In one-way electric vehicle (EV) carsharing systems, a practical issue that needs to be addressed is the imbalance of EVs with respect to the spatial time-dependent user reservations at different carsharing stations. In practice, appropriate EV rebalancing operations can satisfy user reservations with limited resources and effectively save system investments. This paper proposes an integrated framework that can determine the optimal allocation plan of EVs and staff on the strategic level while considering the operational EV relocation and staff relocation decisions, in order to minimize the total cost, including the EV and staff investment, EV rebalancing and staff relocation costs.
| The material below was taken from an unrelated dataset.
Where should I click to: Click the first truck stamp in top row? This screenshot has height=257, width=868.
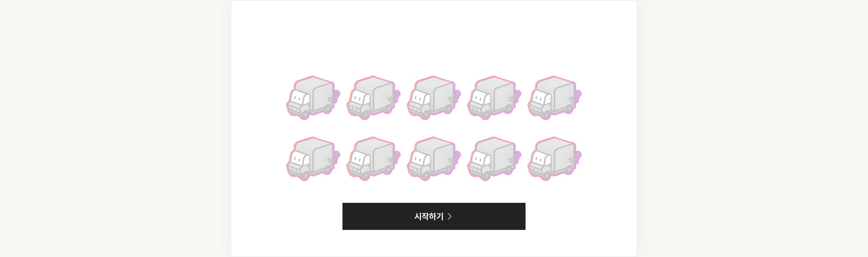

In this framework, the dispatching routes of EVs and staff are represented by two sets of space-time paths in the planning time horizon by using a space-time network representation, and the considered problem is then formulated into a mixed-integer linear programming model (MILP). This model explicitly considers (1) the satisfaction of time-dependent user reservations through dynamically rebalancing EVs and relocating staff to keep the service quality of carsharing system, and (2) the EV battery capacity with limited traveling distance and the charging process of EVs at parking stations. A Lagrangian relaxation-based solution approach is developed to decompose the primal problem into several sets of computationally efficient subproblems. In order to generate good-quality solutions, we also propose a three-phase implementing algorithm based on dynamic programming according to the values of Lagrangian multipliers. An illustrative numerical example and a real-world case study (based on the operation data of Seattle, WA) are conducted to verify the applicability of the formulated model and effectiveness of the proposed approach.